Excerpt to read:
City officials, county at odds when trying to resolve plans for city jail
Councilmen suggest joint effort to run facility with county.
PREVIOUS IMAGE
0/0
NEXT IMAGE
GOVERNMENT 

Dueling proposals involving Atlanta’s jail were introduced at Monday’s City Council meeting. One would close the 1,300-bed facility within 15 months. The other would have city and Fulton County officials discuss the possibility of selling the jail to the county to help ease overcrowding.

The first piece of legislation, sponsored by Council members Amir Farokhi and Carla Smith on behalf of Atlanta Mayor Keisha Lance Bottoms’ administration, is consistent with the mayor’s attempts to raze and repurpose the city-owned property as a Center for Equity.


A second resolution — sponsored by Councilmen Michael Julian Bond, Howard Shook, J. P. Matzigkeit and Dustin Hillis — would create a joint Atlanta-Fulton County task force to develop a plan for the detention center. It leaves open the possibility for the 471,000-square-foot facility to continue housing inmates.

Exercise set:
1. In the article about Atlanta's jail, how many beds does the facility have?
2. From the article about Atlanta's jail, take the part that opens with the words "City officials, county" and closes with "Center for Equity.", and write it out again with "facility" changed to "building".
The material that comes next has no connection to the article about Atlanta's jail.

Listed entries:

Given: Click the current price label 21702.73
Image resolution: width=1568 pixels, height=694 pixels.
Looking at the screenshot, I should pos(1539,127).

--

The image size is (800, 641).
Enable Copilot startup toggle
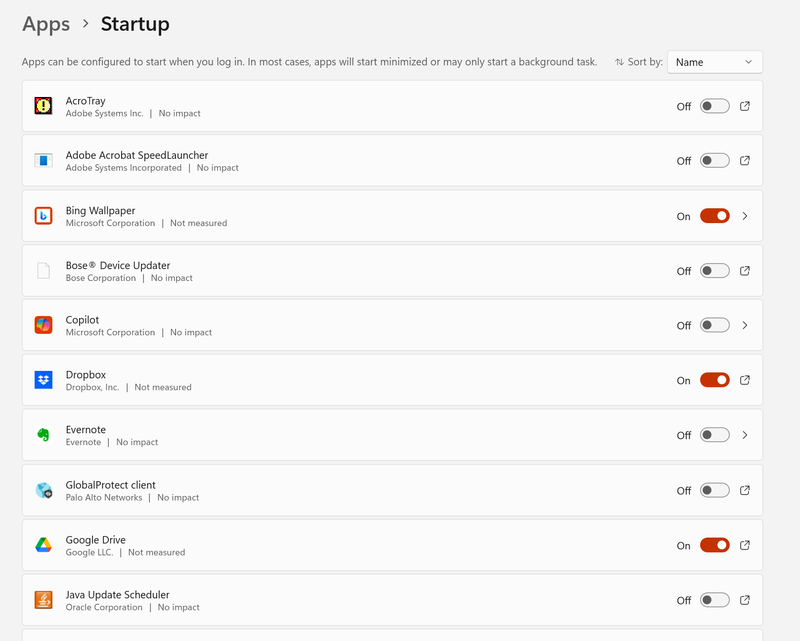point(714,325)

--

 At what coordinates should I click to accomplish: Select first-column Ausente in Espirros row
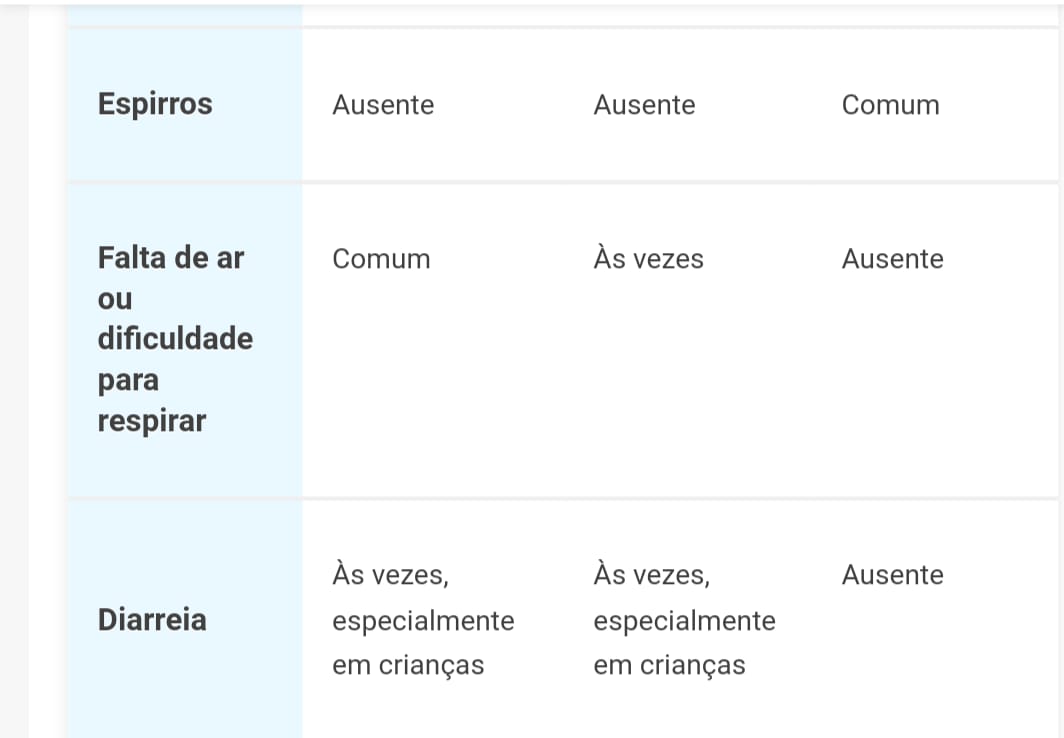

Task-by-task outputs:
1. It has 1,300 beds.

2.
City officials, county at odds when trying to resolve plans for city jail
Councilmen suggest joint effort to run building with county.
PREVIOUS IMAGE
0/0
NEXT IMAGE
GOVERNMENT 

Dueling proposals involving Atlanta’s jail were introduced at Monday’s City Council meeting. One would close the 1,300-bed building within 15 months. The other would have city and Fulton County officials discuss the possibility of selling the jail to the county to help ease overcrowding.

The first piece of legislation, sponsored by Council members Amir Farokhi and Carla Smith on behalf of Atlanta Mayor Keisha Lance Bottoms’ administration, is consistent with the mayor’s attempts to raze and repurpose the city-owned property as a Center for Equity.